__Problem requirements__
Extract all lines in the data that contain the word "will".

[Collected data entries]
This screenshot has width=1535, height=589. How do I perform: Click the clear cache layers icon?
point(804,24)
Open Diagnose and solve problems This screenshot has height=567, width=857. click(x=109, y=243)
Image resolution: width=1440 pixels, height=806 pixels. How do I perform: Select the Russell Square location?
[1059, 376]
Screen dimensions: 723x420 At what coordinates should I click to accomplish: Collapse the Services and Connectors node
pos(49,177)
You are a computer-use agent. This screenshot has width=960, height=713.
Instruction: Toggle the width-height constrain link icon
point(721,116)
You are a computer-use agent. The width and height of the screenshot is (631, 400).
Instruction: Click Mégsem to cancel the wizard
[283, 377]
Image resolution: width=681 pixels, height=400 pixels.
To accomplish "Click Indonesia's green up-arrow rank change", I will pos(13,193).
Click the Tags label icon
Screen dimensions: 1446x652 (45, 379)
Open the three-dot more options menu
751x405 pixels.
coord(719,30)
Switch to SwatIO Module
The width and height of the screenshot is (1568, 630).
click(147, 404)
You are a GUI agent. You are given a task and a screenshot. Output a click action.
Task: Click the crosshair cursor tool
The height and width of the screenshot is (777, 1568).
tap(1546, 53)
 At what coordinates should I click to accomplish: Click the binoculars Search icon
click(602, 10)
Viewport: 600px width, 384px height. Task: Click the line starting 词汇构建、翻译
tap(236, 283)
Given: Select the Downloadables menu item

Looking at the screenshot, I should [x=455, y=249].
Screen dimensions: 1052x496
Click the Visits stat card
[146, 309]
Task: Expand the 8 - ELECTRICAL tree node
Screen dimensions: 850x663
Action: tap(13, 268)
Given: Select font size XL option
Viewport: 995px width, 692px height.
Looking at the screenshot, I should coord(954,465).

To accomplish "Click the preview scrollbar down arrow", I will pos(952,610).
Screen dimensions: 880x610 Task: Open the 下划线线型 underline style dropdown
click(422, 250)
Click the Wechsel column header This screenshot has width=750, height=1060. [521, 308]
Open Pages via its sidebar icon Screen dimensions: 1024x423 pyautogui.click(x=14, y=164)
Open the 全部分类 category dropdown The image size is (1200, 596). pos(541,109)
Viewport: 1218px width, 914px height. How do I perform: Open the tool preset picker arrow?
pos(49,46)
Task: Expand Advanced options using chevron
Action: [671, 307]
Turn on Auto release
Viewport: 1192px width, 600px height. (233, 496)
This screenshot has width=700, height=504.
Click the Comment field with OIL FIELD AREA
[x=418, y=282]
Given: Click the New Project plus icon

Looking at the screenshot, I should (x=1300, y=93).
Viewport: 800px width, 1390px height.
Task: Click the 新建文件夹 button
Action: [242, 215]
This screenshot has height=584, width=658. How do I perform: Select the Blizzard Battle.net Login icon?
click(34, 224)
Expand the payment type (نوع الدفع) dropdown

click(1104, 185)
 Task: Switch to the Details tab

__Solution for this problem__
To accomplish "Click Indonesia's green up-arrow rank change", I will pos(13,193).
To accomplish "Click the preview scrollbar down arrow", I will pos(952,610).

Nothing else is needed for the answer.